Student Climbs Colorado’s 58 14,000-foot Peaks to Raise Money for COVID-19 Relief

by Halle Ames
student-climbs-colorados-58-14000-foot-peaks-raise-money-covid-19-relief

A University of Denver graduate student has climbed all 58 peaks of Colorado’s 14,000-foot mountains to raise money for coronavirus relief. She has already raised more than $85,000. 

Brittney Woodrum, a 27-year-old climber, and master’s student has decided to give back in the best way she knows how. 

Woodrum is currently studying humanitarian assistance at the University of Denver. She originally had plans to jet set in her free time, but the pandemic had other plans.  

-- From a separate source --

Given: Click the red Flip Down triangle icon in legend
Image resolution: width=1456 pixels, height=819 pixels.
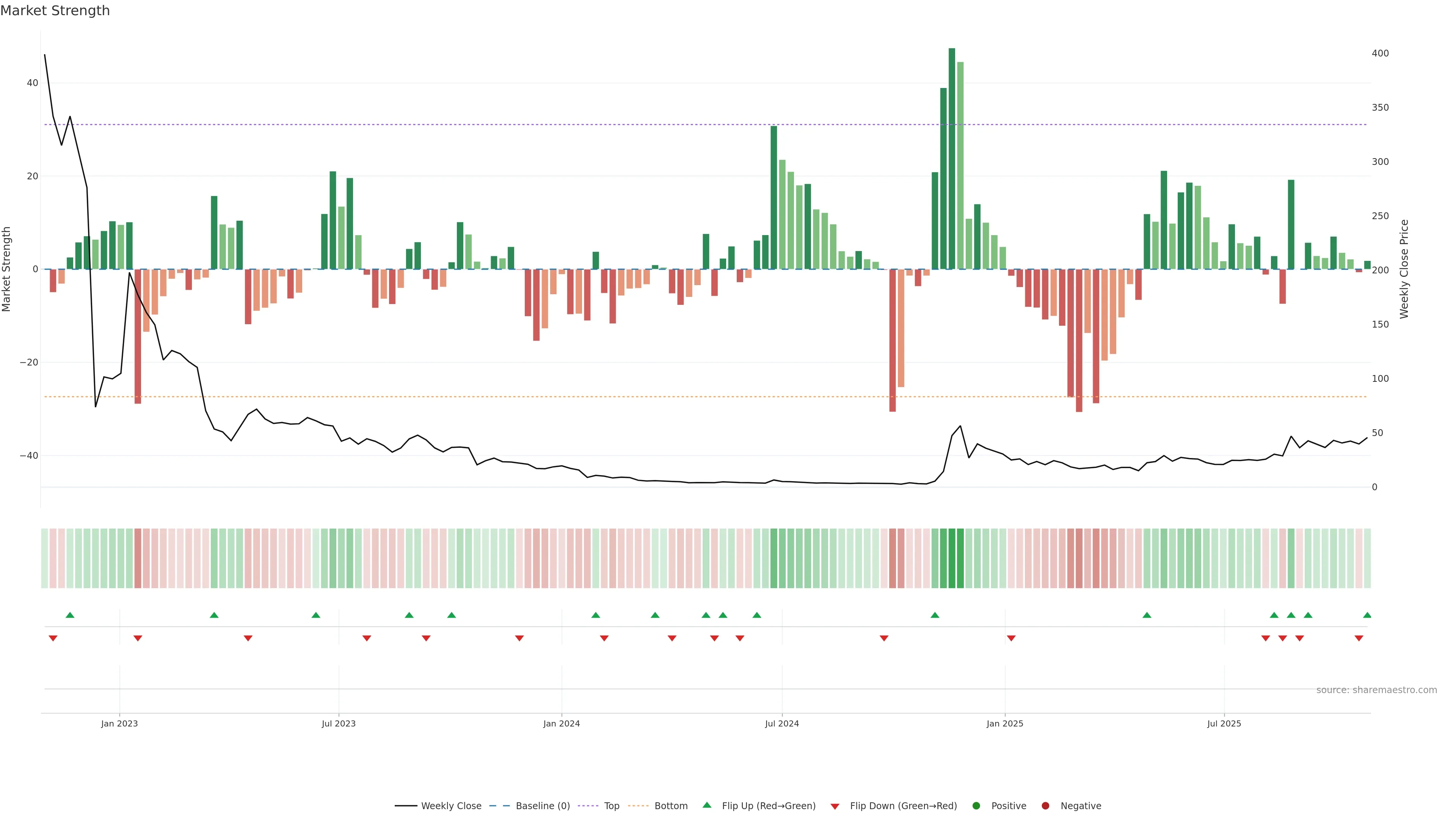Looking at the screenshot, I should 835,806.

Since being stuck in the state, the student partnered with ShelterBox, “an international disaster relief charity that provides emergency shelter and aid to families around the world who lost their homes to disaster or conflict.”

She decided to take on what is arguably considered the most challenging mountain range in North America, Colorado’s 58 “Fourteeners.” The name comes from the 58 mountains that tower more than 14,000-feet up.

In addition, the journey took Woodrum from July 10 until September 26 to complete. She gained donations from family, friends, as well as sponsors from around the world for her relief fund. 

At the summit of each mountain, she took a photo with ShelterBox’s signature box. The charity gives the turquoise box to those in need. It contains shelter and aid supplies.

“I was really scared to do it,” Woodrum admits to the Aspen Times, saying that she started her hike to Capitol Peak the same time the Grizzly Creek wildfire was burning in the area. “But then I got up there, and this was something I found on every single mountain I did, it’s just about embracing the trudge. It’s more of a mental than a physical game. Get yourself to put one foot in front of another, and you’re eventually going to make it.”

Student Dedicates Life to Giving Back

Woodrum is not new to charity work, however. She got her bachelor’s degree from the University of Kentucky while studying nonprofit administration. Woodrum also said she likes to give back and help others and saw those struggling financially from the pandemic. She has raised more than $85,000 so far.

“I feel very service-oriented in general and I know that’s what I want to dedicate my life to. I feel very privileged with everything I have ever had in my life. The best thing I can do with my life is pay some of that forward and help others who by no fault of their own have had the worst day or year of their life.”